Voor verkrijgende verjaring op grond van art. 3:105 BW is in de eerste plaats vereist dat sprake is geweest van bezit van [eisers] (en eventuele rechtsvoorgangers) en voorts dat de eigenaar gedurende (meer dan) twintig jaar geen actie heeft ondernomen tegen het verlies van zijn bezit van de eigendom (rov. 3.3.2).
De rechtbank heeft terecht voorop gesteld dat bij onroerende zaken niet snel een intentie tot het houden voor zichzelf door een niet rechthebbende pleegt te worden aangenomen, hetgeen volgens het hof temeer geldt bij stroken publieke eigendom die grenzen aan percelen die aan privépersonen in eigendom toebehoren (rov. 3.3.3).
Het hof is met de rechtbank van oordeel dat in de gegeven situatie, waar de groenstrook van het perceel van de gemeente voor de woningen aan de [a-straat] een natuurlijke omzoming van de achtertuinen vormde, het in die groenstrook aanbrengen van een afscheiding van paaltjes met gaas of draad om de bewegingsvrijheid van honden en/of kinderen te beperken, niet valt te scharen onder uiterlijk waarneembare gedragingen waaruit naar verkeersopvatting ondubbelzinnig een gaan houden voor zichzelf met onttrekking van bezit aan de gemeente kan worden afgeleid. Hetzelfde geldt ten aanzien van het gebruik van de strook grond voor het plaatsen van enige roerende zaken (compostbak, kliko, fietsenrek, tegels, houtopslag) en ten aanzien van het plaatsen van een kippenhok, speelhuis voor kinderen en/of een houtopslag, alsmede het in privé aanbrengen van beplantingen en het onderhouden daarvan en van de door de gemeente aangebrachte beplanting en het aanbrengen van doorgangen in de afscheiding (rov. 3.3.4).

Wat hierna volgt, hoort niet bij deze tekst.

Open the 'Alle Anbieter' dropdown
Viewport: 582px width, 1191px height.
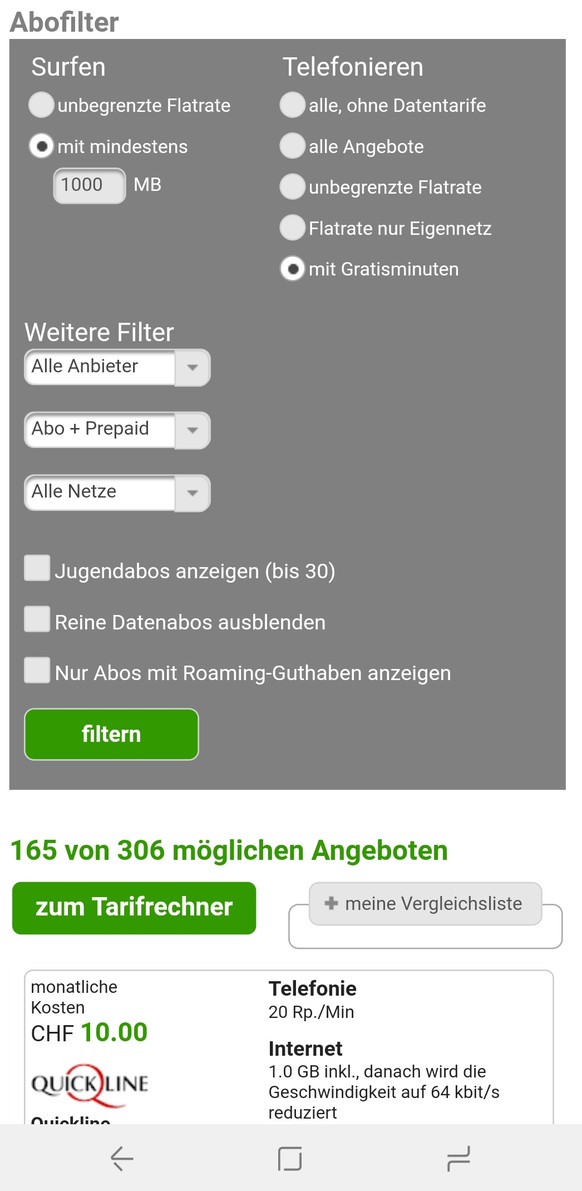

De rechtbank heeft verder terecht opgemerkt dat bovendien het verzoek van [eisers] in 1998 om de strook grond van de gemeente te kopen onverenigbaar is met enige eigenaarspretentie van de strook grond. [eisers] stellen wel terecht dat het verzoek van [eiser 1] in 1998 niet kan afdoen aan een eenmaal voltooide verkrijging door verjaring. Dat neemt echter niet weg dat in dat geval uit het verzoek van [eiser 1] aan de gemeente moet worden geconcludeerd dat hij de desbetreffende strook grond kennelijk niet door zijn rechtsvoorganger in eigendom geleverd heeft gekregen en dat hij deze vervolgens evenmin is gaan houden voor zichzelf. Dit ligt hooguit anders voor de plaats waar de rechtsvoorganger van [eiser 1] op perceel nr. [1] een broeikas had die deels op het perceel van de gemeente gelegen was. Nu volgens de door [eisers] overgelegde verklaring van de rechtsvoorganger die broeikas in 1987 is gebouwd doet zich ten aanzien van de broeikas, voor zover gelegen op het perceel van de gemeente, echter niet de situatie voor dat een daaruit mogelijk af te leiden bezit van het desbetreffende gedeelte van het perceel van de gemeente reeds twintig jaar had geduurd ten tijde van de in het verzoek van 1998 gelegen erkenning van [eiser 1] van de eigendom van de gemeente van (ook) dat deel van de strook grond (rov. 3.3.5).
De vraag of [eisers] zelf na hun aankoop van de percelen op enig moment door uiterlijk waarneembare gedragingen ondubbelzinnig bezit van de aan de gemeente in eigendom toebehorende tuinstrook en/of groenstrook hebben genomen, kan verder onbesproken blijven nu sedert de door [eisers] voor dergelijk bezit gestelde gedragingen nog geen twintig jaar is verlopen totdat de gemeente in het onderhavige geding bij dagvaarding van 28 december 2012 haar recht op de eigendom van de strook grond heeft doen gelden (rov. 3.3.6).
Op grond van het voorgaande falen de grieven I t/m V (rov. 3.3.7).